PR #310226 changed git.addAICoAuthor default from "off" to "all" in VS Code’s Git extension, silently appending Co-authored-by: Copilot trailers to commits.
Key Takeaways
The change is in extensions/git/package.json; the config schema default was flipped to "all" but the runtime fallback in extensions/git/src/repository.ts still hardcodes 'off', creating a sync bug.
Default was later walked back to "chatAndAgent" in PR #312880, so the sequence is off -> all -> chatAndAgent.
The trailer is appended without appearing in the commit message UI, meaning developers never see it before it lands in history.
No user notification or opt-in prompt was added alongside the default change.
Hacker News Comment Review
The MS engineer who approved the PR publicly apologized and called it a mistake; commenters largely rejected “no ill intent” framing given the silent default-on behavior and lack of validation.

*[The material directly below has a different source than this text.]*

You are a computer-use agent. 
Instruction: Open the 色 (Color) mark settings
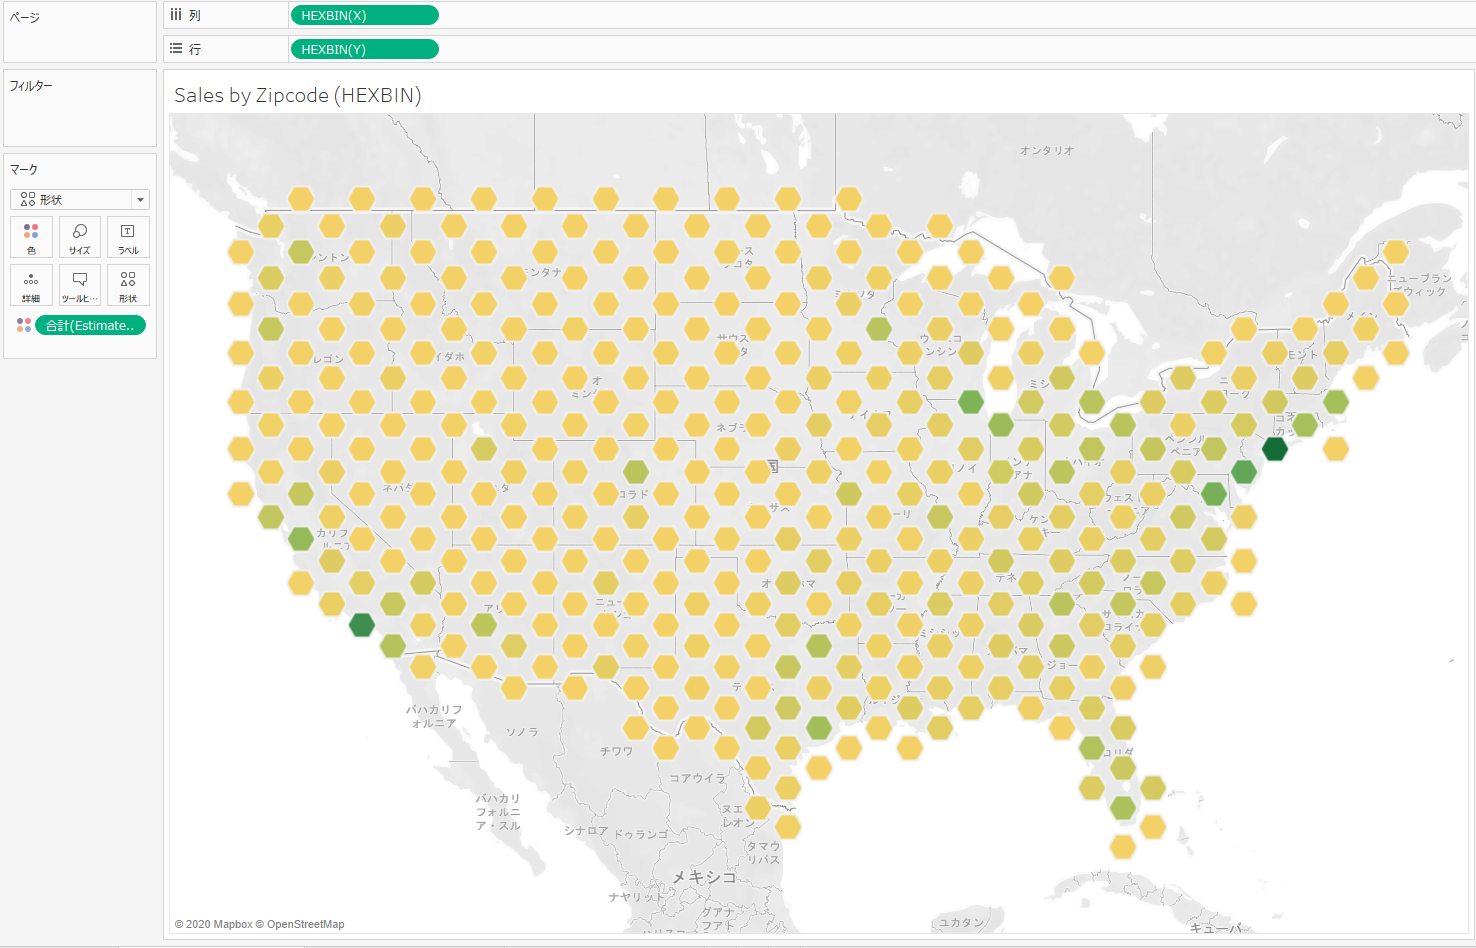(x=31, y=237)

Copilot’s own automated review on the PR flagged the repository.ts sync bug and suggested reverting, but the comment was ignored before merge – a detail commenters found darkly ironic.
Security and compliance teams face immediate practical fallout: Co-authored-by: Copilot in commit history can conflict with “approved AI” or data-security policies, and the trailer length alone violates short-commit-message linting rules.
Notable Comments
@dmitriv: The approving engineer, not an anonymous critic, confirmed the mistake and that “it should not be on by default.”
@tln: “Co-authored-by: NEVER appears in the commit message UI – it is added without the user even seeing it.”